## BEGIN DATA ENTRIES

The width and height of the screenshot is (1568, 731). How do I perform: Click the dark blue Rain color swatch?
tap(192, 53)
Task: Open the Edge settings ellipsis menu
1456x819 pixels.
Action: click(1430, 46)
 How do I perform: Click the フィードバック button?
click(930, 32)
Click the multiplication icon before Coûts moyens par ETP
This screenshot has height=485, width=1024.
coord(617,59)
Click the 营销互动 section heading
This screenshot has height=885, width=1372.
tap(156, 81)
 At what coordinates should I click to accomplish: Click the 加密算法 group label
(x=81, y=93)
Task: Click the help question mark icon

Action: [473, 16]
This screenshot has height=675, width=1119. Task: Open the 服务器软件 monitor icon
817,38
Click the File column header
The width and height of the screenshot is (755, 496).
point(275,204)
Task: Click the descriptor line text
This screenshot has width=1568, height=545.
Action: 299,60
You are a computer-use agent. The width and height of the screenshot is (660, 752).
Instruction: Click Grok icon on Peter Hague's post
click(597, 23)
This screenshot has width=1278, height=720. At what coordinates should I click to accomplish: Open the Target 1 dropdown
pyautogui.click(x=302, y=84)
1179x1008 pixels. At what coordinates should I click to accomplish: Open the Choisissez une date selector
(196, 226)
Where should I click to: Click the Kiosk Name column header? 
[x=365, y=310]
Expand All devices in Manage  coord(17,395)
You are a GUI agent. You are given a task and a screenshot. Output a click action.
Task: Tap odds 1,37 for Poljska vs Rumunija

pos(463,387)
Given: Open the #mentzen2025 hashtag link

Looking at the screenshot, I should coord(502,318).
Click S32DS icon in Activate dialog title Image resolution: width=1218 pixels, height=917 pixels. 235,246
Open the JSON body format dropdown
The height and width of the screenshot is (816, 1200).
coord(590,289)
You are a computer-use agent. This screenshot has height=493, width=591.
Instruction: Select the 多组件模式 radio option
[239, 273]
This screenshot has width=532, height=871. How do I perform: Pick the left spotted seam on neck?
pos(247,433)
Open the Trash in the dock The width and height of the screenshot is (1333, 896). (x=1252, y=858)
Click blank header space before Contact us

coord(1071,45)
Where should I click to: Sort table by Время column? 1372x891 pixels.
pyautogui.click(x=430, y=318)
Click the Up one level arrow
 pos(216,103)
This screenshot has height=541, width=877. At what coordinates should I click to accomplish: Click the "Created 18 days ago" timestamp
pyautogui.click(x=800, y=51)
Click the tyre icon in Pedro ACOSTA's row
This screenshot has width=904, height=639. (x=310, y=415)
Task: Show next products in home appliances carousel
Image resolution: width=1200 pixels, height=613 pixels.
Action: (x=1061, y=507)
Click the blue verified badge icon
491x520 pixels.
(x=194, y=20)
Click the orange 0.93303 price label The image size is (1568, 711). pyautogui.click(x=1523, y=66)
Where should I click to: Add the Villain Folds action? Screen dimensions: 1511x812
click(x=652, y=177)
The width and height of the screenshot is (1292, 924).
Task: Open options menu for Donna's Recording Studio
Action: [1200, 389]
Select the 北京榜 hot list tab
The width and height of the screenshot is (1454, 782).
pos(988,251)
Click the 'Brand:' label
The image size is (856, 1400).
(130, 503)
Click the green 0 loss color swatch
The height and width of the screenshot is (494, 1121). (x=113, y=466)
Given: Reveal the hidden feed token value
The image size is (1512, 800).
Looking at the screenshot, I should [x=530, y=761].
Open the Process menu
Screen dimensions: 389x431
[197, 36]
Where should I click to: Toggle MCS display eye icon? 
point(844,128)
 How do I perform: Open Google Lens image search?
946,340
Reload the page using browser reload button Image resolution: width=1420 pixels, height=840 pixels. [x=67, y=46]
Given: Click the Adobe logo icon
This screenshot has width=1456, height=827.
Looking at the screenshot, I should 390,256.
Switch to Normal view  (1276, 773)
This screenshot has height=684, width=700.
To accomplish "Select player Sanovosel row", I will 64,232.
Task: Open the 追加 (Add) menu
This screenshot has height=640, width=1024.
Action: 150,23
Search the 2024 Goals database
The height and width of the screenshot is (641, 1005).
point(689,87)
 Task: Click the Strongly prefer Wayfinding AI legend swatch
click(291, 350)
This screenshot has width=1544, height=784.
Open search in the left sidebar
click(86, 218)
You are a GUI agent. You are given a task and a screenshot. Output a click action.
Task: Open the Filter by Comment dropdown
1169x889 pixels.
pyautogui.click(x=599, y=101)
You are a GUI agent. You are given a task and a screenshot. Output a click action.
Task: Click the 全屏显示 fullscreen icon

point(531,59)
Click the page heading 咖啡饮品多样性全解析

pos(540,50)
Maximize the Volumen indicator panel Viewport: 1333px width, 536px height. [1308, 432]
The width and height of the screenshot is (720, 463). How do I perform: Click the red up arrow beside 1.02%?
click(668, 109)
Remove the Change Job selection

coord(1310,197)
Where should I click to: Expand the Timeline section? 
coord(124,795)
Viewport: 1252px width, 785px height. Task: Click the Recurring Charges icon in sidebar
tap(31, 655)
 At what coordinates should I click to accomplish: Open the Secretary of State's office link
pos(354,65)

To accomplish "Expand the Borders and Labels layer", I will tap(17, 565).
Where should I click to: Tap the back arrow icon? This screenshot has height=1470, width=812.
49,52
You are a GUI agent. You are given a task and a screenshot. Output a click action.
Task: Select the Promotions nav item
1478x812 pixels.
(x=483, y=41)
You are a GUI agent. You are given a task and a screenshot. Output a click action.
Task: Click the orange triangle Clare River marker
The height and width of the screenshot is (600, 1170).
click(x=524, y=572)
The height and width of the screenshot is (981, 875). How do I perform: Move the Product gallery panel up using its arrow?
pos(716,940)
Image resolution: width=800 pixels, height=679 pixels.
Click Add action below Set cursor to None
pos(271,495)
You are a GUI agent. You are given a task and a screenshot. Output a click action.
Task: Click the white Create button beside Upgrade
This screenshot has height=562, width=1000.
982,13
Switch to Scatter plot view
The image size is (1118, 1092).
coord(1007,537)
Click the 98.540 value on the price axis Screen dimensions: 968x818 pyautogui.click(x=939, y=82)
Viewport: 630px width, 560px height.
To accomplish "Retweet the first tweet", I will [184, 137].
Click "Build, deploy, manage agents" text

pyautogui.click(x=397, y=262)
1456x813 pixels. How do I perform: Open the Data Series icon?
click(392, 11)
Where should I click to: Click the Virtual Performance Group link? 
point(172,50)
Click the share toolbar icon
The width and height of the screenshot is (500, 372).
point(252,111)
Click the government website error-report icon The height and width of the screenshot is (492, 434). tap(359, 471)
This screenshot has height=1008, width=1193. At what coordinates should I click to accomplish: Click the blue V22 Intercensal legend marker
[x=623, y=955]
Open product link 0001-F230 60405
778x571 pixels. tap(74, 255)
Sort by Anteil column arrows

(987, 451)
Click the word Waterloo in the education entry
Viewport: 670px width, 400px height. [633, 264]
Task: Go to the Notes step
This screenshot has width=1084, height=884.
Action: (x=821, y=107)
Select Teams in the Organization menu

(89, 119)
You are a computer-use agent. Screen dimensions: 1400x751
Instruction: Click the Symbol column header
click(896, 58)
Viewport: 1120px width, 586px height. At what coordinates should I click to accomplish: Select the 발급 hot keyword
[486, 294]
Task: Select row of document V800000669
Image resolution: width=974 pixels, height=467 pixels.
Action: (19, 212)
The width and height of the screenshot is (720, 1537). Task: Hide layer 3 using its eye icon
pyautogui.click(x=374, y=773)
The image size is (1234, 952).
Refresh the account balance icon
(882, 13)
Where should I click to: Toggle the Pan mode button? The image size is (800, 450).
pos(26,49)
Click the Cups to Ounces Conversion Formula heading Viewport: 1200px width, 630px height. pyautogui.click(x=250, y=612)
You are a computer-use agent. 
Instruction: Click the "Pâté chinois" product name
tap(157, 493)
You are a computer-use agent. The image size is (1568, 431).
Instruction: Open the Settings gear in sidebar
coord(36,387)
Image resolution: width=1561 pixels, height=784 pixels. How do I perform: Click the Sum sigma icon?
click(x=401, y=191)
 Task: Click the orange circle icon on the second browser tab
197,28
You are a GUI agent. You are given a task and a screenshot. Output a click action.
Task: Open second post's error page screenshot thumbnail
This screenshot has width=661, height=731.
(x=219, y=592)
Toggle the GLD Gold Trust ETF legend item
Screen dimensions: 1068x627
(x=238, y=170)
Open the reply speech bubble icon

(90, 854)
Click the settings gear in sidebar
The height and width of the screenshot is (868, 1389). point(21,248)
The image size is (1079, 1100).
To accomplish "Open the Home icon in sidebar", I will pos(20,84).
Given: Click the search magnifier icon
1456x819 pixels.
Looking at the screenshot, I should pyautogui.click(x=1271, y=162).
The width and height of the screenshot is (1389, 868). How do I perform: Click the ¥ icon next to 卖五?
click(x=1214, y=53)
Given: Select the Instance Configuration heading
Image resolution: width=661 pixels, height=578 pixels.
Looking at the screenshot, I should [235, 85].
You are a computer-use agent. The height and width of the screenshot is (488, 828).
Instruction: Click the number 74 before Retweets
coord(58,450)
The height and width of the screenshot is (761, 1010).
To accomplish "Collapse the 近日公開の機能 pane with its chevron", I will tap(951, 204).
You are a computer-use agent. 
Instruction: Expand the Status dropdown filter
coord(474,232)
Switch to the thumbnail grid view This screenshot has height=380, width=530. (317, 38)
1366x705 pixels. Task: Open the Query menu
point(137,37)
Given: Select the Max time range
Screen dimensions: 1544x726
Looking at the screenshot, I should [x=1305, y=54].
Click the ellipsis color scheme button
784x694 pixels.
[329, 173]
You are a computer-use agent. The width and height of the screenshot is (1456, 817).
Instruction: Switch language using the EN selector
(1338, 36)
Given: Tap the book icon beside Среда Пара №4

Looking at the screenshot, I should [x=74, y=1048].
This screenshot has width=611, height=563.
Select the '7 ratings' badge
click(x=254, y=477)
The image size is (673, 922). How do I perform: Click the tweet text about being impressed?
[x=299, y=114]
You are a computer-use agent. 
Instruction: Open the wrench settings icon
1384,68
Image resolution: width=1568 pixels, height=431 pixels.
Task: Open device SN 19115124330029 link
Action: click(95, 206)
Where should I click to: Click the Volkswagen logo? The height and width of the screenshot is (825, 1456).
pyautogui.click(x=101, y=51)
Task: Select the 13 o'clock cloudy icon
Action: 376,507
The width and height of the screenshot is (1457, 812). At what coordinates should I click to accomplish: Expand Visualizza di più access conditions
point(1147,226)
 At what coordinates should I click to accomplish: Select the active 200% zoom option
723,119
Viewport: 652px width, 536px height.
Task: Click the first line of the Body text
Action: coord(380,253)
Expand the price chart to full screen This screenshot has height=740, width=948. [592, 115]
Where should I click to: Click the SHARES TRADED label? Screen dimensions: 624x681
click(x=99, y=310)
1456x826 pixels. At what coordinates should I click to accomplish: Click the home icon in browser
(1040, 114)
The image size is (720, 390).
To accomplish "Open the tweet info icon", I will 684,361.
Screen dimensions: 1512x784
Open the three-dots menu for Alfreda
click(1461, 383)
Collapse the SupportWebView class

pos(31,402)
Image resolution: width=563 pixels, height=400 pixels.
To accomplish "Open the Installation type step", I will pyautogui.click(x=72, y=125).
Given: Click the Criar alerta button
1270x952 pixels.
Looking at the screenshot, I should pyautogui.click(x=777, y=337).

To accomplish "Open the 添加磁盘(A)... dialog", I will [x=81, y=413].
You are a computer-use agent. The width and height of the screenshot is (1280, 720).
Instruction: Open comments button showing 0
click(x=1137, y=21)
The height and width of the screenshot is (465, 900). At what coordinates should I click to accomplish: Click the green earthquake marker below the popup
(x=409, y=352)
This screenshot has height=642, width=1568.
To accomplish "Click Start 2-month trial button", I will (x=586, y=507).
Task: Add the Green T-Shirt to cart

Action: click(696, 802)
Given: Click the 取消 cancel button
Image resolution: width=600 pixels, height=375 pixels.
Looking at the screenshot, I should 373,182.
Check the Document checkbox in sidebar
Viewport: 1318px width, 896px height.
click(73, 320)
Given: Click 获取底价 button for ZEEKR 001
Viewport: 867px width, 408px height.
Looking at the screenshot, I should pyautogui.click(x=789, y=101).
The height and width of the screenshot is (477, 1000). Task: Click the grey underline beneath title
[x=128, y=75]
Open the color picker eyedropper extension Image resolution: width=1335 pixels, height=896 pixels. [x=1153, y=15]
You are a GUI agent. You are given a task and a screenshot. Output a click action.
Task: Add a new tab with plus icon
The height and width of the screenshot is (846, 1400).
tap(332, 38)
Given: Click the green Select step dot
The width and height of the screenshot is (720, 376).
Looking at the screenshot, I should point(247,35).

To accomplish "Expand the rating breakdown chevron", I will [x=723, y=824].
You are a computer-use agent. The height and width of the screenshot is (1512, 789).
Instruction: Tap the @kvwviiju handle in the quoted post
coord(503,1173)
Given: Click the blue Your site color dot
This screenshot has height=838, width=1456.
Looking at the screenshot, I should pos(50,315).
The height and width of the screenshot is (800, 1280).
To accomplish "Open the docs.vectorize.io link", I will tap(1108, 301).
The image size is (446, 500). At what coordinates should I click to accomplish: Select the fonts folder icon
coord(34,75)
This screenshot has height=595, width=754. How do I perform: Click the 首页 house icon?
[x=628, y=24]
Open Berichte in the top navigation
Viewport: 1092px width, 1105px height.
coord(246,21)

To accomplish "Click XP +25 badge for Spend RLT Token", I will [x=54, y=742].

## END DATA ENTRIES

## WHAT TO WORK ON:
Repeat the items above word for word, from the line with "Switch to the" up to and including the line with "point(1147,226)".

## SOLUTION TO THIS TASK:
Switch to the thumbnail grid view This screenshot has height=380, width=530. (317, 38)
1366x705 pixels. Task: Open the Query menu
point(137,37)
Given: Select the Max time range
Screen dimensions: 1544x726
Looking at the screenshot, I should [x=1305, y=54].
Click the ellipsis color scheme button
784x694 pixels.
[329, 173]
You are a computer-use agent. The width and height of the screenshot is (1456, 817).
Instruction: Switch language using the EN selector
(1338, 36)
Given: Tap the book icon beside Среда Пара №4

Looking at the screenshot, I should [x=74, y=1048].
This screenshot has width=611, height=563.
Select the '7 ratings' badge
click(x=254, y=477)
The image size is (673, 922). How do I perform: Click the tweet text about being impressed?
[x=299, y=114]
You are a computer-use agent. 
Instruction: Open the wrench settings icon
1384,68
Image resolution: width=1568 pixels, height=431 pixels.
Task: Open device SN 19115124330029 link
Action: click(95, 206)
Where should I click to: Click the Volkswagen logo? The height and width of the screenshot is (825, 1456).
pyautogui.click(x=101, y=51)
Task: Select the 13 o'clock cloudy icon
Action: 376,507
The width and height of the screenshot is (1457, 812). At what coordinates should I click to accomplish: Expand Visualizza di più access conditions
point(1147,226)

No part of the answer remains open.